_WORK REQUIRED:_
Only the lines from the one containing "Open the hamburger navigation menu" through the end of the data below are to be repeated, exactly as given, without pictures.

[Extracted records]
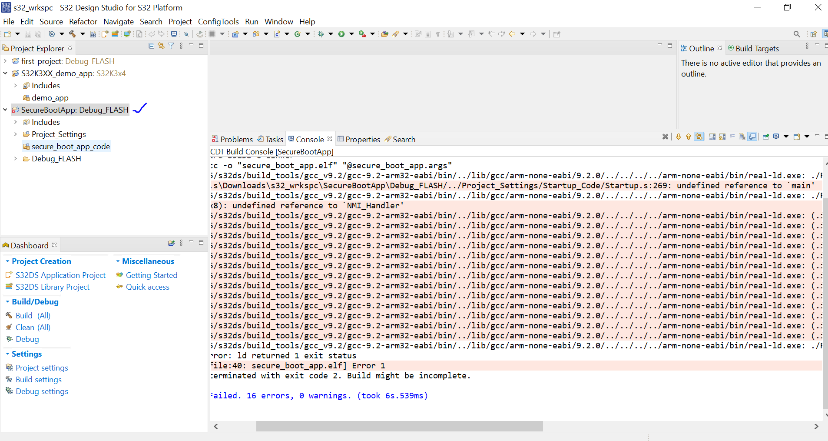Image resolution: width=828 pixels, height=441 pixels.
Task: Toggle Link with Editor in Project Explorer
Action: [x=161, y=46]
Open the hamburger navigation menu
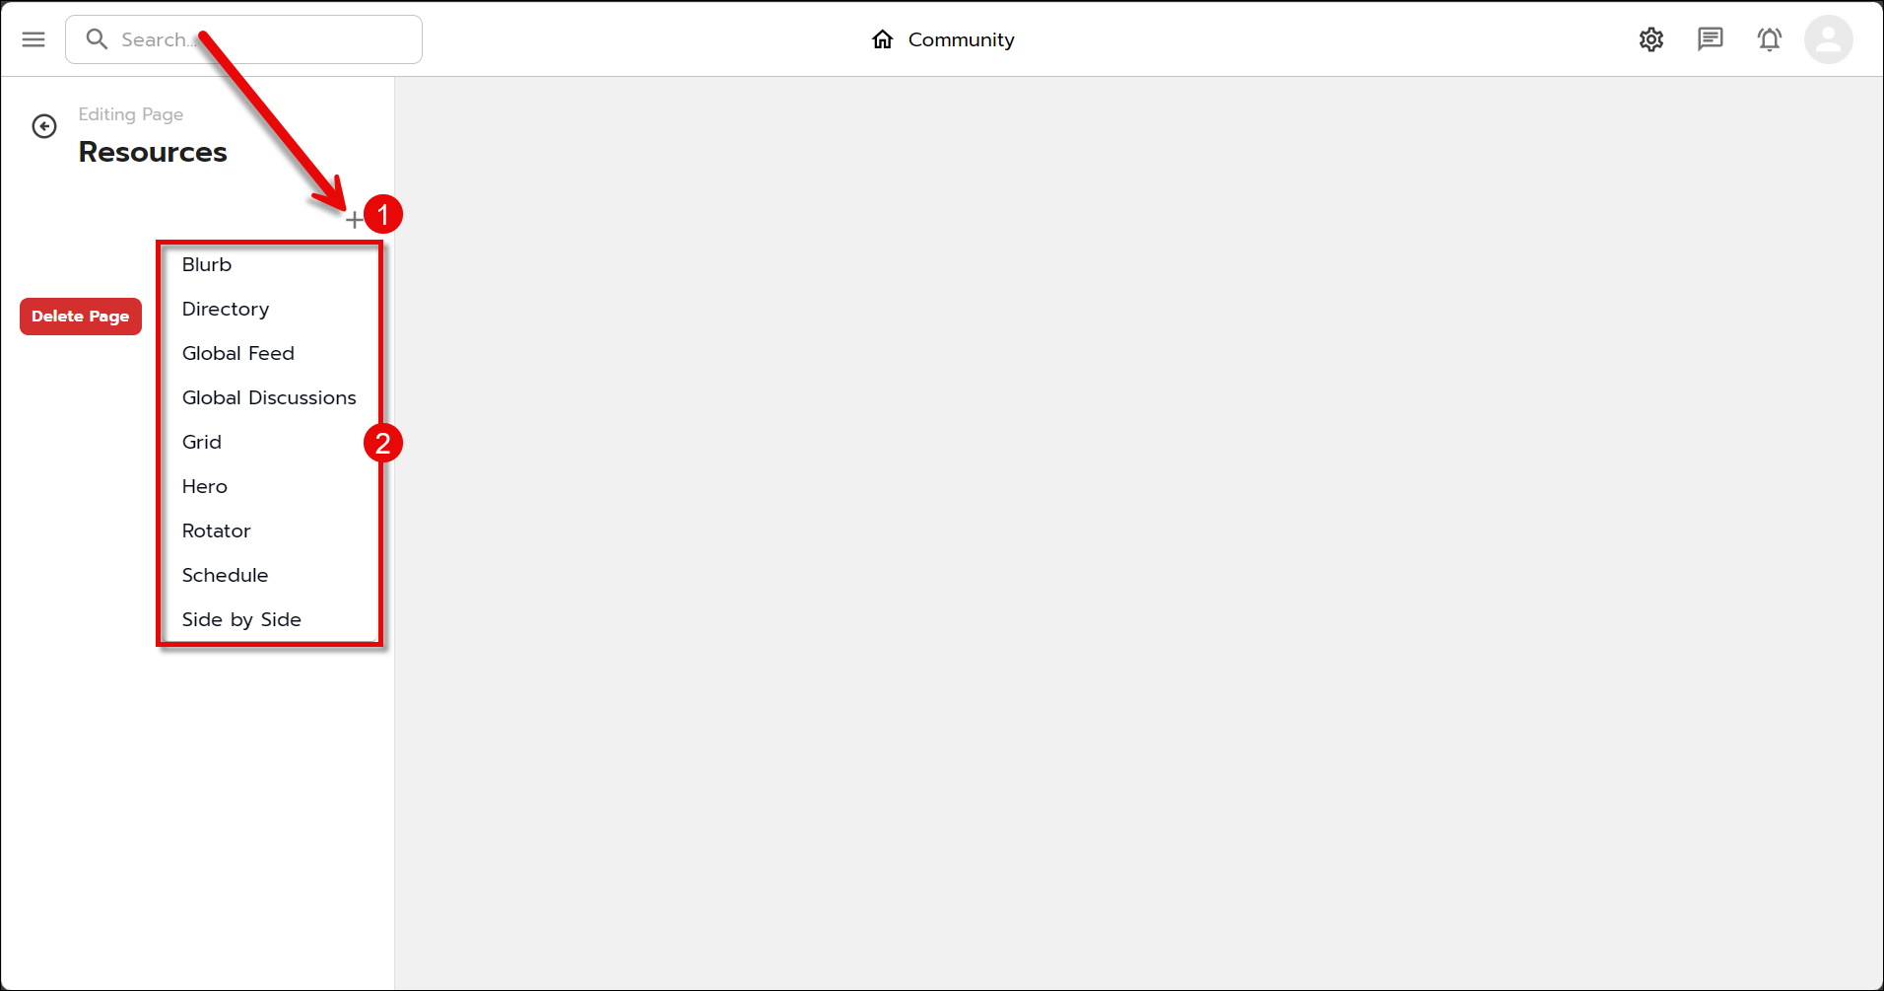The image size is (1884, 991). 33,39
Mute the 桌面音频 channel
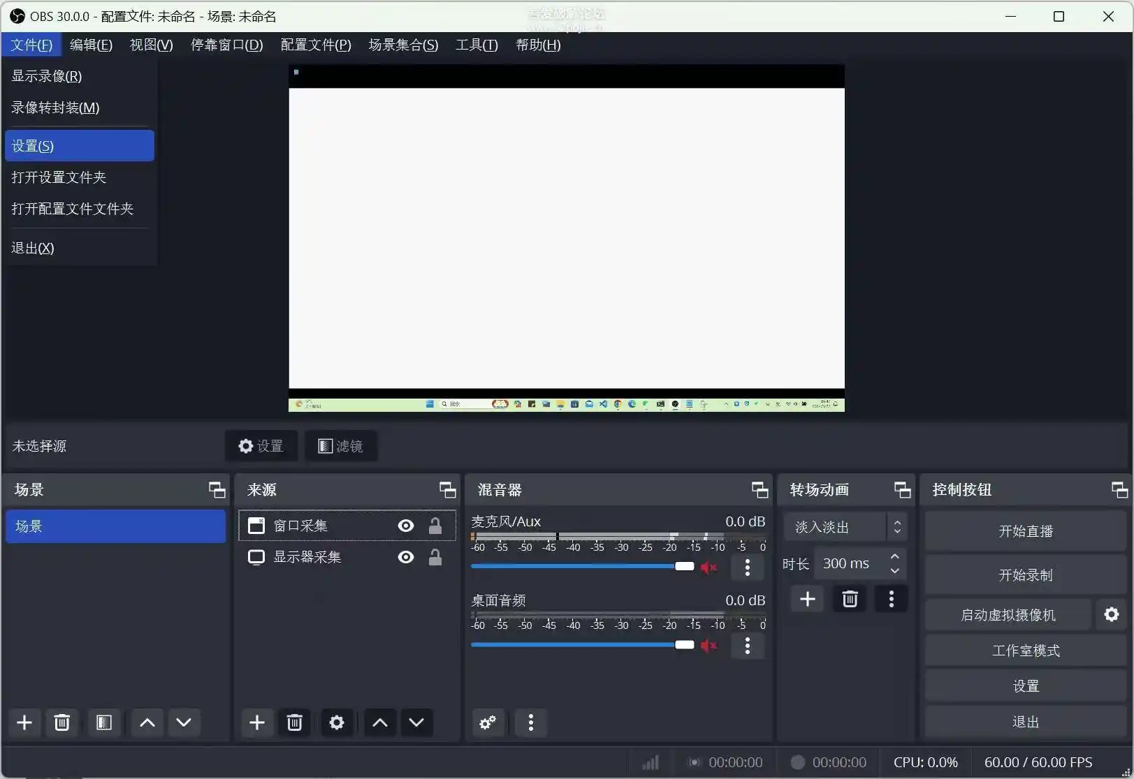The width and height of the screenshot is (1134, 779). (708, 645)
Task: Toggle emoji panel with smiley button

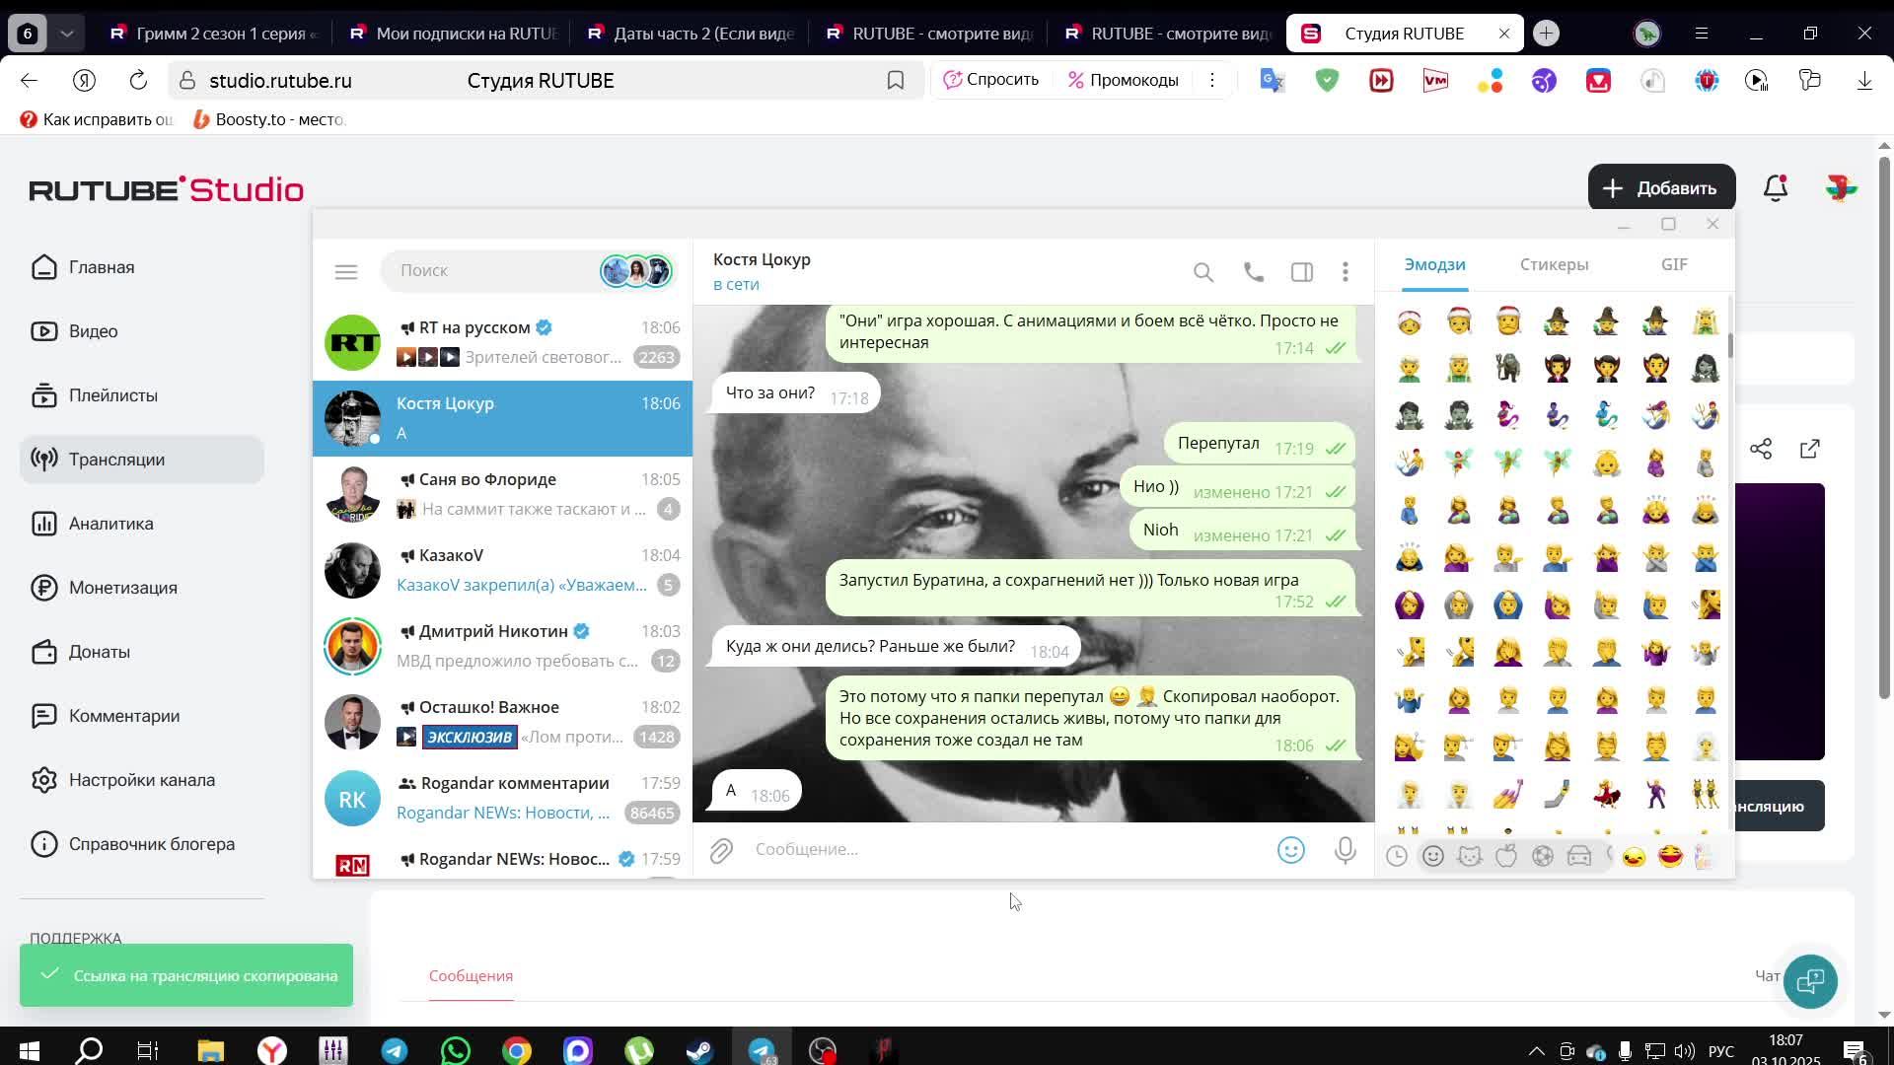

_WRITTEN REPLY:_
Open the hamburger navigation menu
The image size is (1884, 991). 33,39
Mute the 桌面音频 channel
The width and height of the screenshot is (1134, 779). (708, 645)
Task: Toggle emoji panel with smiley button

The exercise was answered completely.